| What is needed |
Give the data again in full. Keep every line the same.
--- Records supplied Enclosed Below ---
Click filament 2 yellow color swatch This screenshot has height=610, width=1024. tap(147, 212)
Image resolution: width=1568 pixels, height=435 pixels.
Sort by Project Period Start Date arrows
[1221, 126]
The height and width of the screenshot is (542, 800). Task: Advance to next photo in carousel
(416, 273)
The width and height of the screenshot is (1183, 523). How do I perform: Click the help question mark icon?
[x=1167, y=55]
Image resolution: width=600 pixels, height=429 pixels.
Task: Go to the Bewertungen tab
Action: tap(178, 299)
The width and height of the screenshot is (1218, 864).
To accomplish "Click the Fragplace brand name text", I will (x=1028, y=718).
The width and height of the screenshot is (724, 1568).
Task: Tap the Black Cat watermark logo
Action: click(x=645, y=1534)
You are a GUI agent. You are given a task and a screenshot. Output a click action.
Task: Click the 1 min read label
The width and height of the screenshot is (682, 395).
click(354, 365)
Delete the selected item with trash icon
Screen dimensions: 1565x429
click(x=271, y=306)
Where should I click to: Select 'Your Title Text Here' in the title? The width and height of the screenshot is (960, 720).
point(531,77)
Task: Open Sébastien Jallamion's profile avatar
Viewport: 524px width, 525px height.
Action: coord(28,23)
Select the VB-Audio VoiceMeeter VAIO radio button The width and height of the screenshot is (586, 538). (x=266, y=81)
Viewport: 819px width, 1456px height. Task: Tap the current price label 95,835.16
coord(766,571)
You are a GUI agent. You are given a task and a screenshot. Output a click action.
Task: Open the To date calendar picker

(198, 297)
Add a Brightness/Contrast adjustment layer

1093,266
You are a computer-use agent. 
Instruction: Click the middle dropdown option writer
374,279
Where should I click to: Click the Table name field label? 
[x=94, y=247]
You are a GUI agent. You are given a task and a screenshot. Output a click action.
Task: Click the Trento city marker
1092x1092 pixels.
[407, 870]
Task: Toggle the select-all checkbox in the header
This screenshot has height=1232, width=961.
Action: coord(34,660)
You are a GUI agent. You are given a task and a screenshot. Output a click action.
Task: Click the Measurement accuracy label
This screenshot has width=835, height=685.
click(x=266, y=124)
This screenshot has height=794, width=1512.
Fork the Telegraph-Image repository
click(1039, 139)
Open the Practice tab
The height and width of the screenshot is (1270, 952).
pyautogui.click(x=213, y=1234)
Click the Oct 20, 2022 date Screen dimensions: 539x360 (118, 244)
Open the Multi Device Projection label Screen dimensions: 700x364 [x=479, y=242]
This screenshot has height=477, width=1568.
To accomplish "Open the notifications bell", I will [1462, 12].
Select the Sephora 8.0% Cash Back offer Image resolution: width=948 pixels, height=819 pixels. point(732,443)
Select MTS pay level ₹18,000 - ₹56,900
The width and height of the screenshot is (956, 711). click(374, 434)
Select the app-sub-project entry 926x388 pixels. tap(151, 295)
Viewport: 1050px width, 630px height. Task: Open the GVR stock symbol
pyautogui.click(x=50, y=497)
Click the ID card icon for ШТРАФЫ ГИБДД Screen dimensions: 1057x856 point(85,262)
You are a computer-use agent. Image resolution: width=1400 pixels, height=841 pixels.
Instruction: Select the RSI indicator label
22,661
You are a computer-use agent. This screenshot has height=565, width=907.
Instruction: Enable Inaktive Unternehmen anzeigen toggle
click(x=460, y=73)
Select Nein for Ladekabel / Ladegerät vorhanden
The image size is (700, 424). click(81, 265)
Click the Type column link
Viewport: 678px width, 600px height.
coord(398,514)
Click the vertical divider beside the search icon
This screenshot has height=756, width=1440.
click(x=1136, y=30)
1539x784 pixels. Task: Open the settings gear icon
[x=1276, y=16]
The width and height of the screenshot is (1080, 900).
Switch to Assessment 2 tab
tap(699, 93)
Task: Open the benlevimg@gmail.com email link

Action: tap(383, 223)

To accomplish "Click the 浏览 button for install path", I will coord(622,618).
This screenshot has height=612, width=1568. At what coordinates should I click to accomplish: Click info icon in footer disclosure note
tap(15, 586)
--- End of Enclosed Records supplied ---
| Task result |
Click filament 2 yellow color swatch This screenshot has height=610, width=1024. tap(147, 212)
Image resolution: width=1568 pixels, height=435 pixels.
Sort by Project Period Start Date arrows
[1221, 126]
The height and width of the screenshot is (542, 800). Task: Advance to next photo in carousel
(416, 273)
The width and height of the screenshot is (1183, 523). How do I perform: Click the help question mark icon?
[x=1167, y=55]
Image resolution: width=600 pixels, height=429 pixels.
Task: Go to the Bewertungen tab
Action: tap(178, 299)
The width and height of the screenshot is (1218, 864).
To accomplish "Click the Fragplace brand name text", I will (x=1028, y=718).
The width and height of the screenshot is (724, 1568).
Task: Tap the Black Cat watermark logo
Action: click(x=645, y=1534)
You are a GUI agent. You are given a task and a screenshot. Output a click action.
Task: Click the 1 min read label
The width and height of the screenshot is (682, 395).
click(354, 365)
Delete the selected item with trash icon
Screen dimensions: 1565x429
click(x=271, y=306)
Where should I click to: Select 'Your Title Text Here' in the title? The width and height of the screenshot is (960, 720).
point(531,77)
Task: Open Sébastien Jallamion's profile avatar
Viewport: 524px width, 525px height.
Action: coord(28,23)
Select the VB-Audio VoiceMeeter VAIO radio button The width and height of the screenshot is (586, 538). (x=266, y=81)
Viewport: 819px width, 1456px height. Task: Tap the current price label 95,835.16
coord(766,571)
You are a GUI agent. You are given a task and a screenshot. Output a click action.
Task: Open the To date calendar picker

(198, 297)
Add a Brightness/Contrast adjustment layer

1093,266
You are a computer-use agent. 
Instruction: Click the middle dropdown option writer
374,279
Where should I click to: Click the Table name field label? 
[x=94, y=247]
You are a GUI agent. You are given a task and a screenshot. Output a click action.
Task: Click the Trento city marker
1092x1092 pixels.
[407, 870]
Task: Toggle the select-all checkbox in the header
This screenshot has height=1232, width=961.
Action: coord(34,660)
You are a GUI agent. You are given a task and a screenshot. Output a click action.
Task: Click the Measurement accuracy label
This screenshot has width=835, height=685.
click(x=266, y=124)
This screenshot has height=794, width=1512.
Fork the Telegraph-Image repository
click(1039, 139)
Open the Practice tab
The height and width of the screenshot is (1270, 952).
pyautogui.click(x=213, y=1234)
Click the Oct 20, 2022 date Screen dimensions: 539x360 (118, 244)
Open the Multi Device Projection label Screen dimensions: 700x364 [x=479, y=242]
This screenshot has height=477, width=1568.
To accomplish "Open the notifications bell", I will [1462, 12].
Select the Sephora 8.0% Cash Back offer Image resolution: width=948 pixels, height=819 pixels. point(732,443)
Select MTS pay level ₹18,000 - ₹56,900
The width and height of the screenshot is (956, 711). click(374, 434)
Select the app-sub-project entry 926x388 pixels. tap(151, 295)
Viewport: 1050px width, 630px height. Task: Open the GVR stock symbol
pyautogui.click(x=50, y=497)
Click the ID card icon for ШТРАФЫ ГИБДД Screen dimensions: 1057x856 point(85,262)
You are a computer-use agent. Image resolution: width=1400 pixels, height=841 pixels.
Instruction: Select the RSI indicator label
22,661
You are a computer-use agent. This screenshot has height=565, width=907.
Instruction: Enable Inaktive Unternehmen anzeigen toggle
click(x=460, y=73)
Select Nein for Ladekabel / Ladegerät vorhanden
The image size is (700, 424). click(81, 265)
Click the Type column link
Viewport: 678px width, 600px height.
coord(398,514)
Click the vertical divider beside the search icon
This screenshot has height=756, width=1440.
click(x=1136, y=30)
1539x784 pixels. Task: Open the settings gear icon
[x=1276, y=16]
The width and height of the screenshot is (1080, 900).
Switch to Assessment 2 tab
tap(699, 93)
Task: Open the benlevimg@gmail.com email link

Action: tap(383, 223)

To accomplish "Click the 浏览 button for install path", I will coord(622,618).
This screenshot has height=612, width=1568. At what coordinates should I click to accomplish: Click info icon in footer disclosure note
tap(15, 586)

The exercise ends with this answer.